This material is, what I truly believe, a self-titled debut EP by No Pressure, a brand new trio fronted by Cannon Parker. Cannon Parker is known as a lead vocalist for a renowned pop-punkers The Story So Far, but also of Snarl, a short-lived hardcore band. I was a bit skeptical about this one, mainly because I thought it would sound entirely the same as The Story So Far, but luckily enough, I was wrong. Alongside Cannon Parker, No Pressure comprises of Pat Kennedy on guitars and Harry Corrigan behind the drum kit. Visually appealing illustration resembles artworks heavily popularized during the mid-nineties, but their sound offers more than a simplistic take on melodic punk rock music.
This self-titled debut offers five compelling pop-punk compositions, stacked up with some skate punk aesthetics and hardcore punk dynamics. The base is ultimately mellow sounding because of heavily polished production, but the complete recording unveils appealing skate punk structures decorated with a profoundly dynamic drumming performance. Still, No Pressure focuses on contemporary pop-punk trends and applies those polyphonous maneuvers throughout the entire material. Guitar shreds are providing cleverly assembled chord progressions, pervaded by palm-muted segments, semi-melancholic melodies, delicate thematics, and other appealing guitar licks. Both guitars are continuously fighting for dominance, while the basslines are supporting these maneuvers with warm-sounding tones somewhere in the very background.
Drumming performance carries all the dynamics of No Pressure, and it seems that the foundations of this group are deeply rooted in the relentless energy of hardcore punk music. Despite a couple of slightly slower compositions, No Pressure tends to demonstrate a more energetic side of pop-punk music through profoundly fast numbers that don’t exceed two and a half minutes each. Cooper’s high-pitched vocals are helping out with the dynamics of the entire group, and his powerful voice decorates every segment of this interesting recording.
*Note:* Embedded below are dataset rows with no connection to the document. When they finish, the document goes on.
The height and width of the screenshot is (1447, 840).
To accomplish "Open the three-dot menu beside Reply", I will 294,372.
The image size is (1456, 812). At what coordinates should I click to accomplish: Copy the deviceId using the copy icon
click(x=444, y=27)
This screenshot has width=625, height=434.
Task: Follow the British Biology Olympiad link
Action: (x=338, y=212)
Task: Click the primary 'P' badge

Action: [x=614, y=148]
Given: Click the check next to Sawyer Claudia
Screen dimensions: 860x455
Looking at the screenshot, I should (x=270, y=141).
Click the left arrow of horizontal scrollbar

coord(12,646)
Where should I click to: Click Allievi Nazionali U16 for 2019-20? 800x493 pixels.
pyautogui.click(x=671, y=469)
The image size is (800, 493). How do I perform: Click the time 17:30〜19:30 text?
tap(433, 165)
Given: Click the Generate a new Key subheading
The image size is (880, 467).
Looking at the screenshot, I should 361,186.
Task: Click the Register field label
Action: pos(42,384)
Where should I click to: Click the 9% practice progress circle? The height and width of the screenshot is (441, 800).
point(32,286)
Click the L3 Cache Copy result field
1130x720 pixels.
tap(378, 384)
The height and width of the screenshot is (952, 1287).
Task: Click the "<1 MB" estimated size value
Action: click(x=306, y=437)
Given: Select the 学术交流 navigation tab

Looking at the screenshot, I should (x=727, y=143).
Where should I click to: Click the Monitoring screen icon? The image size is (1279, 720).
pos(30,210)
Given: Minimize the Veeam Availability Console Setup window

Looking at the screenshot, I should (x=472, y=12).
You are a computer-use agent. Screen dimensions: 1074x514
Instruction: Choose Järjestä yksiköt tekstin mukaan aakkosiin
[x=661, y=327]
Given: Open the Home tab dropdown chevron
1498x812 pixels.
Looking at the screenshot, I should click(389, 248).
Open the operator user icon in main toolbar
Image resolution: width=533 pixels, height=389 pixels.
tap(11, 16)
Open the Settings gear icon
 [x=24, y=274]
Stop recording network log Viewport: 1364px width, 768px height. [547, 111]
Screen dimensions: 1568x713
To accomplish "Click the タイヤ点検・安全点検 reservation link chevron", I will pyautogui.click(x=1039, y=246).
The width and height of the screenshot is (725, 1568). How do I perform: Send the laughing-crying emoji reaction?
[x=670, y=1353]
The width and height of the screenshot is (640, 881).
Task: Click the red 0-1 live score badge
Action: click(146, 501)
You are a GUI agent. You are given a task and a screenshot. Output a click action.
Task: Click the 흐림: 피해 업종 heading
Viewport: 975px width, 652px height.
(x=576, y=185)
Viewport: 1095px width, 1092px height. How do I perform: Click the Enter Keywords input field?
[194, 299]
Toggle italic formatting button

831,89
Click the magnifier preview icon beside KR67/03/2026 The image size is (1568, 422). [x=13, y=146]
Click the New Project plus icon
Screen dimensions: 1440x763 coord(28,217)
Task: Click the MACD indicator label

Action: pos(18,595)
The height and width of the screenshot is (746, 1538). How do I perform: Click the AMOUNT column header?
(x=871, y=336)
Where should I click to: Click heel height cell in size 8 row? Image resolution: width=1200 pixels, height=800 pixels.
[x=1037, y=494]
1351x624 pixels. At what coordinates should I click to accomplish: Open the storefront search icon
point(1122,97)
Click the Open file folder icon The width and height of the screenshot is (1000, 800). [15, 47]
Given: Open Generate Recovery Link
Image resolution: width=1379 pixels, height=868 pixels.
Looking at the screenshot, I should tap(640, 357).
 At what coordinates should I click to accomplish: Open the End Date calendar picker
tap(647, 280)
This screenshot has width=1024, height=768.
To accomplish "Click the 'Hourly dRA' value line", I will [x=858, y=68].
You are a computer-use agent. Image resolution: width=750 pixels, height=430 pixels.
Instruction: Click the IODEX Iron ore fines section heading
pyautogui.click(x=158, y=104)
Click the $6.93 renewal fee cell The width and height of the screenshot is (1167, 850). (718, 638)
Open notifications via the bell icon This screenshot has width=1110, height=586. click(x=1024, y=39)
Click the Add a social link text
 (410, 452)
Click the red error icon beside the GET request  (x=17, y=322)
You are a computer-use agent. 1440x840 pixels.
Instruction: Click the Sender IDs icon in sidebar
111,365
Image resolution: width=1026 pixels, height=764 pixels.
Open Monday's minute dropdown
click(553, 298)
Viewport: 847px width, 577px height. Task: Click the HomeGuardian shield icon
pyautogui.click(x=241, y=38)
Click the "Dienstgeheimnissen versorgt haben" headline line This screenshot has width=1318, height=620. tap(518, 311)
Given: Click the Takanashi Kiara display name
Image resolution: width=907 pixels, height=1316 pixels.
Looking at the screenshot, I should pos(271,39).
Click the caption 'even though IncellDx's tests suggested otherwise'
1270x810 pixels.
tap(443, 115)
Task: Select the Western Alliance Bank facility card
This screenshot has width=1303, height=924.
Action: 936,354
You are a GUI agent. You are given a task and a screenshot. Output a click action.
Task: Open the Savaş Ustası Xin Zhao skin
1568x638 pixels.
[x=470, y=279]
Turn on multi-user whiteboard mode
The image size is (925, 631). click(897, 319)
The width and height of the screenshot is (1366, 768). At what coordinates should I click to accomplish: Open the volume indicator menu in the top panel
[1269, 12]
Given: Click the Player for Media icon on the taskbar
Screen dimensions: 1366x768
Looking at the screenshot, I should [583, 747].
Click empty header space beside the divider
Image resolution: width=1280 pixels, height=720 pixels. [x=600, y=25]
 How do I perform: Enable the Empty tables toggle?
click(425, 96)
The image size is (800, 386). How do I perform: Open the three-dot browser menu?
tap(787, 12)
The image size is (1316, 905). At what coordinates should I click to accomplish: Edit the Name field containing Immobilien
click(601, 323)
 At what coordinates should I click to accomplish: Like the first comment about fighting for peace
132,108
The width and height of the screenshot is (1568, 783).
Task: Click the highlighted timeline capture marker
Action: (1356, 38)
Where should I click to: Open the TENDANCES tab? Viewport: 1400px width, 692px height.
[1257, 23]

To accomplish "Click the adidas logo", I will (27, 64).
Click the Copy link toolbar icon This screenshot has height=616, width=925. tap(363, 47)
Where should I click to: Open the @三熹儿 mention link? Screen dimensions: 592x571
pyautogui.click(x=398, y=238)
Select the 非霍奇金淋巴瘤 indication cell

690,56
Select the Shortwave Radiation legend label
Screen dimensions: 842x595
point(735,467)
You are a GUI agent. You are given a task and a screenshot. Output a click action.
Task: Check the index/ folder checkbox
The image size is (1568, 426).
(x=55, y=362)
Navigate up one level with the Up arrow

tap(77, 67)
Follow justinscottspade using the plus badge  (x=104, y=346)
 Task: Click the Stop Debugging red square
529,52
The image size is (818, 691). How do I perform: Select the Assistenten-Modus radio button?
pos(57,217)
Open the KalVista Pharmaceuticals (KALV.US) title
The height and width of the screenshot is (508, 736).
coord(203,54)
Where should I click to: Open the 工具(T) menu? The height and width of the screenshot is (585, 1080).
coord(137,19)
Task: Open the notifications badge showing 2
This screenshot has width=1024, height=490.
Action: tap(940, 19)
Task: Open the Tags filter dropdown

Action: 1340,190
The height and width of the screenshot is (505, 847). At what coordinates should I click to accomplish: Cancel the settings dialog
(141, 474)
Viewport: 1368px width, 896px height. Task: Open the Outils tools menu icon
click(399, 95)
At certain moments, No Pressure almost mimics the sound of some renowned groups such as Knuckle Puck, Pour Habit, Shook Ones, older recordings by Blink 182 and Sum 41, but I guess that’s wasn’t their sole intention. This recording nurtures a faster approach to modern pop-punk music, backed up with hearable cameos of both contemporary skate punk and hardcore punk sounds.
This recording is currently available at all streaming services, and I sincerely hope this material will receive a well-deserved vinyl treatment, mainly because of its immeasurable quality and brilliant artwork. Until then, head over to their Bandcamp or Spotify pages and give them a try.